Matias Trefault, who killed Reynold Joel in a 2019 car wreck, wipes away tears after being forgiven by Joel’s wife during his sentencing hearing Thursday, April 27, 2023, at Snohomish County Superior Court in Everett Washington. (Ryan Berry / The Herald)

Matias Trefault, who killed Reynold Joel in a 2019 car wreck, wipes away tears after being forgiven by Joel’s wife during his sentencing hearing Thursday, April 27, 2023, at Snohomish County Superior Court in Everett Washington. (Ryan Berry / The Herald)

‘We forgive you’: Man sentenced for deadly drugged driving in Everett

Matias Trefault must serve roughly 6 years for crashing into Reynold Joel’s car on Evergreen Way. Joel’s widow did not want a longer term.

EVERETT — Matias Trefault’s grandmother asked him in March 2019 to get away from his friends and start treatment again for his drug use — and he often thinks about how cold he was when he impulsively told her to leave him alone, he recalled in court documents.

A few days later, Trefault was driving south on Evergreen Way when he sharply turned into the northbound lane, crashing into a Toyota Corolla that Reynold Joel was driving.

Joel died at the scene. He was 27.

Snohomish County Superior Court Judge Jennifer Langbehn sentenced Trefault to 5 years and 10 months in prison Thursday.

Trefault, then 19, would replay the collision in his mind, asking why it was not him that died.

“I wasn’t doing anything with my life except drugs and I didn’t deserve to live,” he would say, according to court documents.

Trefault, now 23, of Kirkland, stayed at the scene with his passenger and cooperated with law enforcement, court documents said.

After the crash, he reportedly told police his phone was mounted to a vent on his dashboard while he was traveling south in the 10800 block of Evergreen Way in Everett. The phone fell to the floor, and he reached down to grab it. It was the last thing he remembered before the air bags deployed and everything went black.

■ **Work order**: Set down the whole article about the Everett drugged-driving sentencing word for word. The data below comes from a different source than the article.

■ **Excerpted records**:

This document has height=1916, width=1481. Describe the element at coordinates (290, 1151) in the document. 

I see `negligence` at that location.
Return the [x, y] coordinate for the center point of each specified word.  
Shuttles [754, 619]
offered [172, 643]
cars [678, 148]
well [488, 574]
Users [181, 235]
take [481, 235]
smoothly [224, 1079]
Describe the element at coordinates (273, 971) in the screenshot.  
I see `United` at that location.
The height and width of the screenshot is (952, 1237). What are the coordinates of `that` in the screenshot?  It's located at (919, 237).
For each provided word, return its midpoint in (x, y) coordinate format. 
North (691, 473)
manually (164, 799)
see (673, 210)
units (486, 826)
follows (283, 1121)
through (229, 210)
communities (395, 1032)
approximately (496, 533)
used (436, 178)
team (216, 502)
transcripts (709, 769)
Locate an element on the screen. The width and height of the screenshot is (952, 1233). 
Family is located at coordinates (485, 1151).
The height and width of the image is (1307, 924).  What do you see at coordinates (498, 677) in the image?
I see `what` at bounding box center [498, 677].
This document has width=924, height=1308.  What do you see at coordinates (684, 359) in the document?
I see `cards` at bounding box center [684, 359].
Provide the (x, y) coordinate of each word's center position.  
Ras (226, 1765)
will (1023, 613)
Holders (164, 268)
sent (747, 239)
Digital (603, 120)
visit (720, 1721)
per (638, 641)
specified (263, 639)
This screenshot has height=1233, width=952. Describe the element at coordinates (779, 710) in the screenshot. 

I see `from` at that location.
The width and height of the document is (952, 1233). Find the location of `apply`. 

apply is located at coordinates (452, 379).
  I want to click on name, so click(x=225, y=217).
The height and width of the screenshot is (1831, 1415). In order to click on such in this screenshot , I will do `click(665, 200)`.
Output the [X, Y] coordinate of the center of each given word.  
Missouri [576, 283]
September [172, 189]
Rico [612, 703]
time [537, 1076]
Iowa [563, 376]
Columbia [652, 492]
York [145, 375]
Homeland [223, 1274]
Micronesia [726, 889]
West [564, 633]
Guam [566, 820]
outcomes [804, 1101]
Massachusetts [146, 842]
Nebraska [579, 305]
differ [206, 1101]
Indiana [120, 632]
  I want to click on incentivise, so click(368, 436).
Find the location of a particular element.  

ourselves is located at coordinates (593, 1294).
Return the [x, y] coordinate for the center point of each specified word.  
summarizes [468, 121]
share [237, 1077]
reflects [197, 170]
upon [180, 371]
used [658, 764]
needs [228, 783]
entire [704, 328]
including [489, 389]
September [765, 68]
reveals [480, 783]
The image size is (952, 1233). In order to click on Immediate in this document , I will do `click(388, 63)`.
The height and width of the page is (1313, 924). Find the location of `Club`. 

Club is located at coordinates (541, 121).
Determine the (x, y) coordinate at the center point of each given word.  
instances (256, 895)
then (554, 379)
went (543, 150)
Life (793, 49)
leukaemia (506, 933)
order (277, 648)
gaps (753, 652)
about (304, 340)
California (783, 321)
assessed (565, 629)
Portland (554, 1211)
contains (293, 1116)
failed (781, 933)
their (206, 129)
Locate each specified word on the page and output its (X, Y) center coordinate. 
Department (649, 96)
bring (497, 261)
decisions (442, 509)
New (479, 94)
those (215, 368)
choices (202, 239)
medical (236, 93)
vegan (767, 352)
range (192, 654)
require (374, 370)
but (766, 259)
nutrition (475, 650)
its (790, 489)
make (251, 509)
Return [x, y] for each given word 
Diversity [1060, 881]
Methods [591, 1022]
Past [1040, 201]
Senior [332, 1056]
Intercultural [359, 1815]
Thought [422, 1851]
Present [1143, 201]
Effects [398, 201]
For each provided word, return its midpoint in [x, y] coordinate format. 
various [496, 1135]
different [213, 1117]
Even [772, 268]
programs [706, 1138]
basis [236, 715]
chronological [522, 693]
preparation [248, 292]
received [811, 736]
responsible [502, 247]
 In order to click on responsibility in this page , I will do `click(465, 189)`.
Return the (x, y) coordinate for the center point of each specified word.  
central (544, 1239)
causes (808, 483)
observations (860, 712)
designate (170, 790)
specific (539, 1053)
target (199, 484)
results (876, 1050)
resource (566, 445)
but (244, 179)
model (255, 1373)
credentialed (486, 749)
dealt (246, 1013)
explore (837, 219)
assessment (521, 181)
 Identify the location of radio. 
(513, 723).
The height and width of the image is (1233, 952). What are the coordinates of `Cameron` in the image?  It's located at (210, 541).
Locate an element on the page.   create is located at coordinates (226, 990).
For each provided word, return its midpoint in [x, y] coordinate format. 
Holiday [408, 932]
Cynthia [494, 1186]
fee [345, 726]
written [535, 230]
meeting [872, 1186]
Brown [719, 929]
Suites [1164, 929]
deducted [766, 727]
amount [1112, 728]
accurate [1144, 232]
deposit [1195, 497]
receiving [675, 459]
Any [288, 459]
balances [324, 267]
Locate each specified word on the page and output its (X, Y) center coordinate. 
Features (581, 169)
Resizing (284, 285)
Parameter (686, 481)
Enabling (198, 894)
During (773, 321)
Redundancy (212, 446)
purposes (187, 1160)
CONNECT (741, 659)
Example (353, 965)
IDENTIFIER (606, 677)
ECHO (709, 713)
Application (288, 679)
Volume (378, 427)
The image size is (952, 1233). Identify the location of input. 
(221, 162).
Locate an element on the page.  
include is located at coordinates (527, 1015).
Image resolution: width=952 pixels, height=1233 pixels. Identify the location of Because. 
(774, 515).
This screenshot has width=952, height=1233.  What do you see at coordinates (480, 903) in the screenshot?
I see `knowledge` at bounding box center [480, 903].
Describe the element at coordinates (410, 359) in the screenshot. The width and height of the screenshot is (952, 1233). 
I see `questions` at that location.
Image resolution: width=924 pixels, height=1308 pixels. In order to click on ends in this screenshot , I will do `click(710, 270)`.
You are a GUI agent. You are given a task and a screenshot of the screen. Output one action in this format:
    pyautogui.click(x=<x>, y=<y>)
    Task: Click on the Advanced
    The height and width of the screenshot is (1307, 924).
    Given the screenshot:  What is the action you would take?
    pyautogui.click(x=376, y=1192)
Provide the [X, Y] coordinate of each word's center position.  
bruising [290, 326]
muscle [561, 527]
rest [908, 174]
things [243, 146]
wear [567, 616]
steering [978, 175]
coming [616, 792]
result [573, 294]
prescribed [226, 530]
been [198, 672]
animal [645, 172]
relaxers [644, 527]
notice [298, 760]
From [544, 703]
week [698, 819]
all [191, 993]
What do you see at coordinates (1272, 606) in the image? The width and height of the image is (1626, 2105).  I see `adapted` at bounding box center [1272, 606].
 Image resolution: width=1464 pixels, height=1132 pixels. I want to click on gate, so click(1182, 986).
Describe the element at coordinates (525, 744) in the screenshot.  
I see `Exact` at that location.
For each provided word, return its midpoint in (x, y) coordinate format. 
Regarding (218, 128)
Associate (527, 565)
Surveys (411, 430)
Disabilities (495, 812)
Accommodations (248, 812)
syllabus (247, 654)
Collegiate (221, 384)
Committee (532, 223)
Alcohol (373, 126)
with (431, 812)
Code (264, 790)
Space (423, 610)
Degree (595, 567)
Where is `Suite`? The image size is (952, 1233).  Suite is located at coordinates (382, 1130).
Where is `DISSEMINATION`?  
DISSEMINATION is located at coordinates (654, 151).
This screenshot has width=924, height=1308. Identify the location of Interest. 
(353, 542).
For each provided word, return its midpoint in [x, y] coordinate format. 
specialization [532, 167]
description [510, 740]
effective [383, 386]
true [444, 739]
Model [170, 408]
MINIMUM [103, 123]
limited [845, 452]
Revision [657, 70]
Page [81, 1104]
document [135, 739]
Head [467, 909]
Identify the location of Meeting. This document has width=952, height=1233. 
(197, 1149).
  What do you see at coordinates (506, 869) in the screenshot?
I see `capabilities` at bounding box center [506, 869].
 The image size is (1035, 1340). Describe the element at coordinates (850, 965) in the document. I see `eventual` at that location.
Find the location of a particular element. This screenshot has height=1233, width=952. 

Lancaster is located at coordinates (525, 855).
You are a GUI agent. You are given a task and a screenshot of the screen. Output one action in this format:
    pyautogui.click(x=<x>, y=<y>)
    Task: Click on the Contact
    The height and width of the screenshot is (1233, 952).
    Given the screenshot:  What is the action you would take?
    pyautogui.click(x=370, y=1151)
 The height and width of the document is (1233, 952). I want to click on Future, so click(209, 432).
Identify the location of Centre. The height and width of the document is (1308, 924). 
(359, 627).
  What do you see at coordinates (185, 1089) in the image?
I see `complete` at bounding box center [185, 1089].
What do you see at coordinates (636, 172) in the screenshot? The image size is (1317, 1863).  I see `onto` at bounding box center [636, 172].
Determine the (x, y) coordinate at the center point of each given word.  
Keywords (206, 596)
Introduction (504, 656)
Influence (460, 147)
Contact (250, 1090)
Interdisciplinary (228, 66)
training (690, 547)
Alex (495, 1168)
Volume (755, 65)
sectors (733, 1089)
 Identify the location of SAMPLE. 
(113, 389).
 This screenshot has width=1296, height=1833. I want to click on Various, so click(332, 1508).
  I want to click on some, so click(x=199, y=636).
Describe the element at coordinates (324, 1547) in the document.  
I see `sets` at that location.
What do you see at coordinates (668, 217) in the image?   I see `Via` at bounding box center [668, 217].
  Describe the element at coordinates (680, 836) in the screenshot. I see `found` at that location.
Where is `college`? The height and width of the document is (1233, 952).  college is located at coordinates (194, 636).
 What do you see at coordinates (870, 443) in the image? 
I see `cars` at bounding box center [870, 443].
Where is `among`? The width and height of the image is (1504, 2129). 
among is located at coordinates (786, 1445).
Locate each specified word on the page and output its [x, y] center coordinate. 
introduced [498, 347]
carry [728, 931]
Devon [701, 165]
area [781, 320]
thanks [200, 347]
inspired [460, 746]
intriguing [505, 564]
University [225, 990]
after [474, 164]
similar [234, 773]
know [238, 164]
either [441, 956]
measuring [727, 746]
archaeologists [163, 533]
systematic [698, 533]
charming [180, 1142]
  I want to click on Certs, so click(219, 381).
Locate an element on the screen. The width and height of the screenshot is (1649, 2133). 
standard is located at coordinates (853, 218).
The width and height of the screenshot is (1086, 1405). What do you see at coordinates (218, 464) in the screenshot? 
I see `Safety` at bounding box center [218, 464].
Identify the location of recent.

■ **Exercise solution**:
Matias Trefault, who killed Reynold Joel in a 2019 car wreck, wipes away tears after being forgiven by Joel’s wife during his sentencing hearing Thursday, April 27, 2023, at Snohomish County Superior Court in Everett Washington. (Ryan Berry / The Herald)

Matias Trefault, who killed Reynold Joel in a 2019 car wreck, wipes away tears after being forgiven by Joel’s wife during his sentencing hearing Thursday, April 27, 2023, at Snohomish County Superior Court in Everett Washington. (Ryan Berry / The Herald)

‘We forgive you’: Man sentenced for deadly drugged driving in Everett

Matias Trefault must serve roughly 6 years for crashing into Reynold Joel’s car on Evergreen Way. Joel’s widow did not want a longer term.

EVERETT — Matias Trefault’s grandmother asked him in March 2019 to get away from his friends and start treatment again for his drug use — and he often thinks about how cold he was when he impulsively told her to leave him alone, he recalled in court documents.

A few days later, Trefault was driving south on Evergreen Way when he sharply turned into the northbound lane, crashing into a Toyota Corolla that Reynold Joel was driving.

Joel died at the scene. He was 27.

Snohomish County Superior Court Judge Jennifer Langbehn sentenced Trefault to 5 years and 10 months in prison Thursday.

Trefault, then 19, would replay the collision in his mind, asking why it was not him that died.

“I wasn’t doing anything with my life except drugs and I didn’t deserve to live,” he would say, according to court documents.

Trefault, now 23, of Kirkland, stayed at the scene with his passenger and cooperated with law enforcement, court documents said.

After the crash, he reportedly told police his phone was mounted to a vent on his dashboard while he was traveling south in the 10800 block of Evergreen Way in Everett. The phone fell to the floor, and he reached down to grab it. It was the last thing he remembered before the air bags deployed and everything went black.